[PROBLEM REQUIREMENTS] Pick every line out of the entries below that has the string "options", and copy it.

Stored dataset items
============================================================

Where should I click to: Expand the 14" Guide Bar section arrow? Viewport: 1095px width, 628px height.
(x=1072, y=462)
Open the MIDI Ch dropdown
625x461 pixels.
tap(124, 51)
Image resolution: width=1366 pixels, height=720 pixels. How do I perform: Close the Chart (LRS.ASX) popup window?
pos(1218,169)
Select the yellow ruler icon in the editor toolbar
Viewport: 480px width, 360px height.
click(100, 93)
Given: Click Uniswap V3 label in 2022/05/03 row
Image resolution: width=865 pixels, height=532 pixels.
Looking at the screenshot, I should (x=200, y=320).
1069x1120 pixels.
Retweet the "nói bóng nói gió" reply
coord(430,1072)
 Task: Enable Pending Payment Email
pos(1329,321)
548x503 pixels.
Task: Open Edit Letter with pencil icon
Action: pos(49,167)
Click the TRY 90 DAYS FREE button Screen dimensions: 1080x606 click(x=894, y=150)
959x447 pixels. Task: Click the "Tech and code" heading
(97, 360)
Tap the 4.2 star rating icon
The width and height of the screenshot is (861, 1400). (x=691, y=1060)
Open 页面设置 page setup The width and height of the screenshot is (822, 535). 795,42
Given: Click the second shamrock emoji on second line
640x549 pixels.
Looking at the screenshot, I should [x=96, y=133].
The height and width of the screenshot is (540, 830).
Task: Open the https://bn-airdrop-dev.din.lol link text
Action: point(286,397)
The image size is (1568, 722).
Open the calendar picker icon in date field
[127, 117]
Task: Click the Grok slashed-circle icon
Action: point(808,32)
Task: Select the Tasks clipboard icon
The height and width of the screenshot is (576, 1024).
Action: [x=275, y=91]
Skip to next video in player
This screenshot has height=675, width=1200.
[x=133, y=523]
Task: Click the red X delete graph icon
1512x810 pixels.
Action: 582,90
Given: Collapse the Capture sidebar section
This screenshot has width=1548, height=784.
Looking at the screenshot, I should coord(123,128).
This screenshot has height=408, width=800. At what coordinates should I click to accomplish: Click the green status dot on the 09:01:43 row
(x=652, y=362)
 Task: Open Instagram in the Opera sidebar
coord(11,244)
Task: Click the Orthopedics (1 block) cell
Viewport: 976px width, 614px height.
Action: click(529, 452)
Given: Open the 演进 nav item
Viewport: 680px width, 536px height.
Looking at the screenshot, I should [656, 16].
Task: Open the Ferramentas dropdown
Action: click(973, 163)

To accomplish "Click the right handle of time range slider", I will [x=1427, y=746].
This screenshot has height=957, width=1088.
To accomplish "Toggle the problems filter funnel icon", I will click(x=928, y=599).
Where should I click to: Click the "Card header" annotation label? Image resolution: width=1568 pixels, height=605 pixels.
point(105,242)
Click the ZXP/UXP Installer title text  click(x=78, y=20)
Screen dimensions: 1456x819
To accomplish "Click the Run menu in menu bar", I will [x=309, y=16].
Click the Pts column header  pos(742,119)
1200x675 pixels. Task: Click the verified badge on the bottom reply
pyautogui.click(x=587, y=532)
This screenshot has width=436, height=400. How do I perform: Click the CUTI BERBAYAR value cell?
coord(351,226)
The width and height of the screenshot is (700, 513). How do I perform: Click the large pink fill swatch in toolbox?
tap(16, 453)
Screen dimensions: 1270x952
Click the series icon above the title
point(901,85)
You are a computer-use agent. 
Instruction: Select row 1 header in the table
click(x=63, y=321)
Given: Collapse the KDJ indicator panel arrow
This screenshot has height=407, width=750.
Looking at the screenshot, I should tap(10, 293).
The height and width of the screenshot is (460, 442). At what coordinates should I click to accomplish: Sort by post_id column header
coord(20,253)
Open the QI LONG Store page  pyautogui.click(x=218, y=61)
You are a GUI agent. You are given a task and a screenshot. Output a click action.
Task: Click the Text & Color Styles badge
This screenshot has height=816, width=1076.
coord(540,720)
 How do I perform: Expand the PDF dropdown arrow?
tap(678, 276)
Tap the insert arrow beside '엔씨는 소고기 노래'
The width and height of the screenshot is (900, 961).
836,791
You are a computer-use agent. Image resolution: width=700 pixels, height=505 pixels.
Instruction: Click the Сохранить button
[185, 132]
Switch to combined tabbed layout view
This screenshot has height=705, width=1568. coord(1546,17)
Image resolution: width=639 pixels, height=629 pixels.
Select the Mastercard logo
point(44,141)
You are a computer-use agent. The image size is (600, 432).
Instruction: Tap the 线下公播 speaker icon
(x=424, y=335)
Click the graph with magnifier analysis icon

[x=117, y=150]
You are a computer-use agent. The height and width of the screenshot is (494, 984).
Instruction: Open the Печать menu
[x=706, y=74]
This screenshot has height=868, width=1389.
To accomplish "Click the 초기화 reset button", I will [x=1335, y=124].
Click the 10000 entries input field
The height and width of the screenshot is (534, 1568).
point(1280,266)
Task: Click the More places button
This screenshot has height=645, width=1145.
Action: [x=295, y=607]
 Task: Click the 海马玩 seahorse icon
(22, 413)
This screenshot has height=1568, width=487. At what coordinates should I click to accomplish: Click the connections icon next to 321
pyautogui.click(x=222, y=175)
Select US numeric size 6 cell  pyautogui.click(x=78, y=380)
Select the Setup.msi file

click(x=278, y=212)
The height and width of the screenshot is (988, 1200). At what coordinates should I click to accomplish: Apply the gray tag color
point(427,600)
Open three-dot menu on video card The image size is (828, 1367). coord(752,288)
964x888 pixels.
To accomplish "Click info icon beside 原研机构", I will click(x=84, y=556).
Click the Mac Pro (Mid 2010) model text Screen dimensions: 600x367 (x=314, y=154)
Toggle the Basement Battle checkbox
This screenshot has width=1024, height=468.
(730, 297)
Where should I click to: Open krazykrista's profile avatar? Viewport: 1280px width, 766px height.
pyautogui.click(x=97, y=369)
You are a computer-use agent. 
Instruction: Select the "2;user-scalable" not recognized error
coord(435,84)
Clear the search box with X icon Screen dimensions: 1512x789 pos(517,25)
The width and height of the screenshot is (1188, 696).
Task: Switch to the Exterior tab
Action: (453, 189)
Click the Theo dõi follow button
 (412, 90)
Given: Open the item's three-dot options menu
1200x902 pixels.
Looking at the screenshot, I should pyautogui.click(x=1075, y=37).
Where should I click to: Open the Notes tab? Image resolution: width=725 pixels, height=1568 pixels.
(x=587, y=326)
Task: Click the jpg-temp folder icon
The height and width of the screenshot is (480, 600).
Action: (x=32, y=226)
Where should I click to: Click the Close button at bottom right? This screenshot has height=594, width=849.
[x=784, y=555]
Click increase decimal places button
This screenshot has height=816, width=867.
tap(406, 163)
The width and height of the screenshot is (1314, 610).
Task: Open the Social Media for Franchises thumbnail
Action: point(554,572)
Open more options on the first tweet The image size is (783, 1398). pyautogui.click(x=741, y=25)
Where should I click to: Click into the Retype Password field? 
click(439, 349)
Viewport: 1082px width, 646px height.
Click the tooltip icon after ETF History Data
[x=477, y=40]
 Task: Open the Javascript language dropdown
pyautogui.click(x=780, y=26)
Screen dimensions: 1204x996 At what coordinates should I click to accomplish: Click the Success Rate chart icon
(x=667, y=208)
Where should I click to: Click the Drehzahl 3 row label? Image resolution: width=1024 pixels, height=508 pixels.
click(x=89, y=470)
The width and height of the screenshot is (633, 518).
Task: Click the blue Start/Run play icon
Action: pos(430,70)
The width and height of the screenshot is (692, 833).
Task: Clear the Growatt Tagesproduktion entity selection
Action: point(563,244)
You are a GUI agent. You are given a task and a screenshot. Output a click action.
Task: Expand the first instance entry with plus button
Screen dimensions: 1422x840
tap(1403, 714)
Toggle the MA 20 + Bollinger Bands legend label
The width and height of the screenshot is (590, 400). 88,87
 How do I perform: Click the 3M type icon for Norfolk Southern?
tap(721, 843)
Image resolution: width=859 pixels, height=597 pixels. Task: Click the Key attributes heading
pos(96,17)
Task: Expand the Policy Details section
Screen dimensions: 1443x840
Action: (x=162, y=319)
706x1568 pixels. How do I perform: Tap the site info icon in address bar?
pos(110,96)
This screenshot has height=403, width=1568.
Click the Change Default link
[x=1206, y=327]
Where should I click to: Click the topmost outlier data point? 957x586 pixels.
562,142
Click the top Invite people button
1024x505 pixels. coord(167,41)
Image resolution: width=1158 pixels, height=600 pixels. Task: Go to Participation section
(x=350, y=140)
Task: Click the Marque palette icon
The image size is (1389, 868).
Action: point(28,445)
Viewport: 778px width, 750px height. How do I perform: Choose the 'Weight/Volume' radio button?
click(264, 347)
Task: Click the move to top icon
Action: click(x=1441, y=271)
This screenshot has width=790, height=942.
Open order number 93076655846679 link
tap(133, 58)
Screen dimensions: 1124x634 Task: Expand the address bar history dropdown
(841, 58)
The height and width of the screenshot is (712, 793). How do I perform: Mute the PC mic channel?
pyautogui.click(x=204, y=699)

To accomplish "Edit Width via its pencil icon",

============================================================

[ANSWER BOX]
Given: Open the item's three-dot options menu
Open more options on the first tweet The image size is (783, 1398). pyautogui.click(x=741, y=25)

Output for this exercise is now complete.